Por fim, apenas citei Anita para mostrar qual é a lógica. Recebi em todas as minhas redes sociais de esquerda a pseudonotícia, “Paulo Coelho elogia Anita” e o vídeo dela (que só está alavancando e financeirizando suas redes através disto), e já vi um monte de gente correr para mendigar e ver se algum caso de sucesso da indústria do entretenimento, ícone da sociedade do espetáculo, dá duas linhas sobre nós.

Criar redes orgânicas?
Fomentar e financiar nossas pautas e pauteiros?
Criar contracultura na internet e escovar no contrapelo?
Para que?

Não há alternativa, o fim da história chegou e devemos ser submissos à sociedade do espetáculo.
Já dizia João Nogueira, bunda de malandro velho não cabe em calça lee. O rei está nu, a internet nos dá a possibilidade de pensar uma rede de contracultura com conteúdos próprios.

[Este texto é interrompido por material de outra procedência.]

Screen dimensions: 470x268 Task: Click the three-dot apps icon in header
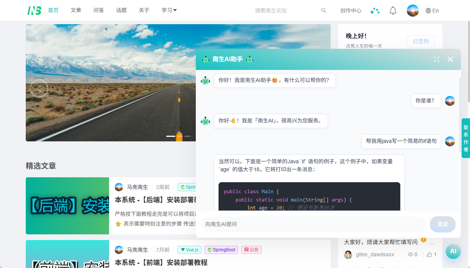tap(375, 11)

Paremos de mendigar a atenção da indústria do entretenimento que retroalimenta o capitalismo!
Como dizia Simón Rodríguez, preceptor de Bolívar, ou inventamos ou morremos!

É nosso desafio revolucionário criar pautas, conteúdos, canais próprios e personagens orgânicos da esquerda na internet para criar a alternativa destruídora e revolucionária ao sistema capitalista.